Have a look if puppet craeted a file simimlart to this /tmp/clojure-[0-9]+.edn.

In there you will find some details about that error as well, specially the files which caused the issue.

Sample:

{:clojure.main/message
 "Execution error (NameError) at org.jruby.RubyModule/const_missing (org/jruby/RubyModule.java:4332).\n(NameError) uninitialized constant Concurrent::RubyThreadLocalVar\nDid you mean?  Concurrent::RubyThreadPoolExecutor\n",
 :clojure.main/triage
 {:clojure.error/class org.jruby.exceptions.NameError,
  :clojure.error/line 4332,
  :clojure.error/cause
  "(NameError) uninitialized constant Concurrent::RubyThreadLocalVar\nDid you mean?  Concurrent::RubyThreadPoolExecutor",
  :clojure.error/symbol org.jruby.RubyModule/const_missing,
  :clojure.error/source "org/jruby/RubyModule.java",
  :clojure.error/phase :execution},
 :clojure.main/trace
 {:via
  [{:type java.lang.IllegalStateException,
    :message "There was a problem adding a JRubyInstance to the pool.",
    :at
    [puppetlabs.services.jruby_pool_manager.impl.jruby_agents$fn__34143$add_instance__34148$fn__34152
     invoke
     "jruby_agents.clj"
     58]}
   {:type org.jruby.embed.EvalFailedException,
    :message
    "(NameError) uninitialized constant Concurrent::RubyThreadLocalVar\nDid you mean?  Concurrent::RubyThreadPoolExecutor",
    :at
    [org.jruby.embed.internal.EmbedEvalUnitImpl
     run
     "EmbedEvalUnitImpl.java"
     134]}
   {:type org.jruby.exceptions.NameError,
    :message
    "(NameError) uninitialized constant Concurrent::RubyThreadLocalVar\nDid you mean?  Concurrent::RubyThreadPoolExecutor",
    :at
    [org.jruby.RubyModule
     const_missing
     "org/jruby/RubyModule.java"
     4332]}],
  :trace
  [[org.jruby.RubyModule
    const_missing
    "org/jruby/RubyModule.java"
    4332]
   [RUBY
    <main>
    "/opt/puppetlabs/puppet/lib/ruby/vendor_ruby/puppet/thread_local.rb"
    7]
   [org.jruby.RubyKernel require "org/jruby/RubyKernel.java" 1071]
   [org.jruby.RubyKernel

In this case, all the affected files where part of the puppet-agent package.
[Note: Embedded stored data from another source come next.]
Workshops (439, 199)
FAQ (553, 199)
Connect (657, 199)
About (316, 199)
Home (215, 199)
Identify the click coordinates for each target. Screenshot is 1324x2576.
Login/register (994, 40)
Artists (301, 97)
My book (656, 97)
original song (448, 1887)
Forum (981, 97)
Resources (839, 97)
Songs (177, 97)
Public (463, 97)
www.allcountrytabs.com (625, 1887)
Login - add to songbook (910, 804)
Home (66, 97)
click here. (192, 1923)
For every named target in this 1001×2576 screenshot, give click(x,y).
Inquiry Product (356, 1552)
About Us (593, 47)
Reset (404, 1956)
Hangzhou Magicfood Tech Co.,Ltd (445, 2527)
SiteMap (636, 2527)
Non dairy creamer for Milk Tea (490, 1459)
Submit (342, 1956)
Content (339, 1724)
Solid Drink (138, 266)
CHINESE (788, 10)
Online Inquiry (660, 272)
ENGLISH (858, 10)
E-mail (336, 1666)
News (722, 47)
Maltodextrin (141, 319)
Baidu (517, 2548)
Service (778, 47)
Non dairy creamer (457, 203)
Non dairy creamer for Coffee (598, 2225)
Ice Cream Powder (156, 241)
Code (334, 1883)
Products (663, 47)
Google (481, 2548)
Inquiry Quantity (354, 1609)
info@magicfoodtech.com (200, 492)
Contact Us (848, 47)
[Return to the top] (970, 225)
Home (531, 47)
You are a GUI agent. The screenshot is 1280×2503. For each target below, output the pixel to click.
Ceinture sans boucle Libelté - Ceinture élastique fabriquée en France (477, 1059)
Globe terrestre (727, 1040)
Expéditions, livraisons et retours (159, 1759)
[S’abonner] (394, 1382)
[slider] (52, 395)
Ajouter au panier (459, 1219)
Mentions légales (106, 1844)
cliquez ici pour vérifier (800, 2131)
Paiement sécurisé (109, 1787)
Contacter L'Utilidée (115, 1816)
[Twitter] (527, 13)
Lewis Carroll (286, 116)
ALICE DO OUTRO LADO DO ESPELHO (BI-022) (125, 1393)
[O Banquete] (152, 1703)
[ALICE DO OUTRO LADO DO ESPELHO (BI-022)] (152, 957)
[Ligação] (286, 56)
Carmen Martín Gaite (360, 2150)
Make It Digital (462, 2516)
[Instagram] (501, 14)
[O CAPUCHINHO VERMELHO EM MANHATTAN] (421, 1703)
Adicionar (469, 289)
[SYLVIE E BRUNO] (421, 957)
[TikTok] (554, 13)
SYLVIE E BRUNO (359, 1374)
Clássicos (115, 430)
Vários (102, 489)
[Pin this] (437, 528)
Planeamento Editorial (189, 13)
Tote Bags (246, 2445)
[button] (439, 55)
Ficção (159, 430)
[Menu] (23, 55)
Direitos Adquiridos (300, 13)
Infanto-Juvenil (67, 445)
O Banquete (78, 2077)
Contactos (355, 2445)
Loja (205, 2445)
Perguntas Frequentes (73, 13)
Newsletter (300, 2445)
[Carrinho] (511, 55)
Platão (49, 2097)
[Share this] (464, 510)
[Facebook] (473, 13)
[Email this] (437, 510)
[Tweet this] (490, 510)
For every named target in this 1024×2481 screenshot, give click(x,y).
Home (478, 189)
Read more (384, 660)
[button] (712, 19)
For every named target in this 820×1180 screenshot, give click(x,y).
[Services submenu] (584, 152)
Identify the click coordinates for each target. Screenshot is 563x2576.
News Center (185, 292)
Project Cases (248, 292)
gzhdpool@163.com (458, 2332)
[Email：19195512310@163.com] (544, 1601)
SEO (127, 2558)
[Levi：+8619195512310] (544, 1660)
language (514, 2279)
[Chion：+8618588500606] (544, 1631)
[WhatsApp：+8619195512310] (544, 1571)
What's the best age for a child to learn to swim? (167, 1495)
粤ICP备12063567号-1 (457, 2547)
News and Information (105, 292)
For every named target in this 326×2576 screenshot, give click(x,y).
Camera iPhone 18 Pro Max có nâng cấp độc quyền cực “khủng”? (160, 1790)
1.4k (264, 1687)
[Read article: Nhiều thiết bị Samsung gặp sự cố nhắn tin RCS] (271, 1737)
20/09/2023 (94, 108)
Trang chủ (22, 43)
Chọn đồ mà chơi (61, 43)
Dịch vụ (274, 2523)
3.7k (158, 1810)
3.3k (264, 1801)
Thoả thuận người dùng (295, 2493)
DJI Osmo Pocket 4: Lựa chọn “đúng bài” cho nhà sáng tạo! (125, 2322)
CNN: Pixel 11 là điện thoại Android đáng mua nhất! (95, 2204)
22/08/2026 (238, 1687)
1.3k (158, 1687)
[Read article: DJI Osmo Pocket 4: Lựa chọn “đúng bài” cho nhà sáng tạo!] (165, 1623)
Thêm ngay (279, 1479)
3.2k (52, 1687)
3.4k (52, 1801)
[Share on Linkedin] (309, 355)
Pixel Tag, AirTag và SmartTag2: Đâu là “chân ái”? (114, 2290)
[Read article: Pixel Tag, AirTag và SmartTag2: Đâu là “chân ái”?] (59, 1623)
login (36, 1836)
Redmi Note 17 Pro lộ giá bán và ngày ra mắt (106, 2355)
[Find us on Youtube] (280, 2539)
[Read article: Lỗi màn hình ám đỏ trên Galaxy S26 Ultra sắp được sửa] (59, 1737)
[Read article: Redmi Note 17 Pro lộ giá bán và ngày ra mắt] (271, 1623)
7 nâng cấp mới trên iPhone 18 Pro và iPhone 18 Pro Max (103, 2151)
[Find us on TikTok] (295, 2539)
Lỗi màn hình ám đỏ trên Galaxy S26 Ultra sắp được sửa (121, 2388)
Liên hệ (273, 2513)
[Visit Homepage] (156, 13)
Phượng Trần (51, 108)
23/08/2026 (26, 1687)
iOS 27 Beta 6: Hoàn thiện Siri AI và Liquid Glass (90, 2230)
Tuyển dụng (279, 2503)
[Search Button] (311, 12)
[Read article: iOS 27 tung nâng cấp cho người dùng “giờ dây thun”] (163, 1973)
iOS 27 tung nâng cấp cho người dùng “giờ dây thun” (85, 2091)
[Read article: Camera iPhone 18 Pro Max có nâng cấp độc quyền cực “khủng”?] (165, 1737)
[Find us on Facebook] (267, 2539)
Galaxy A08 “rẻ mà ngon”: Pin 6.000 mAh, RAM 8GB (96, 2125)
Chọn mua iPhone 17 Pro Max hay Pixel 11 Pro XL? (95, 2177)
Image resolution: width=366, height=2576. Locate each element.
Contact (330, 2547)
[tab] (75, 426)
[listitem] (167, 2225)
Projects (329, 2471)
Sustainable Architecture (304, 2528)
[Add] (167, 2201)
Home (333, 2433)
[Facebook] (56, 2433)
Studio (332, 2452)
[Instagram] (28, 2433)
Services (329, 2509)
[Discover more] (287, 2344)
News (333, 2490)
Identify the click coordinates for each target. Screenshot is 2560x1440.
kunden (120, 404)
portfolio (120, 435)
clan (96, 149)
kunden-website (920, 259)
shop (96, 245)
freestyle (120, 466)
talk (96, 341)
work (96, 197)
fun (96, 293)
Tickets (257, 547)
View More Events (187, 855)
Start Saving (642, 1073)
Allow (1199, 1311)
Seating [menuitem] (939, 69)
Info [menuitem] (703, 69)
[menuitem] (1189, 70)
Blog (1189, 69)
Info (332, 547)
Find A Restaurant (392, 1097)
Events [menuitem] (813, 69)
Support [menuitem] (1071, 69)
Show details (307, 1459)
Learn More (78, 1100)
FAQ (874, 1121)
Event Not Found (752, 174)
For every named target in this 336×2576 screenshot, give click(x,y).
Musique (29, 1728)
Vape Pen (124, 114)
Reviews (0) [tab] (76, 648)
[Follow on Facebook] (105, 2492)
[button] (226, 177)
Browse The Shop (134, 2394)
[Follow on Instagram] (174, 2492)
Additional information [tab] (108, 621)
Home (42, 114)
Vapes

$ dpkg -S /opt/puppetlabs/puppet/lib/ruby/vendor_ruby/puppet/thread_local.rb
puppet-agent: /opt/puppetlabs/puppet/lib/ruby/vendor_ruby/puppet/thread_local.rb

I just gave it a try and performed a reinstall

$ apt install --reinstall puppet-agent

and it was able to fix the above mentioned files, which looks like that during the upgrade of the agent an issue occured and caused that problem.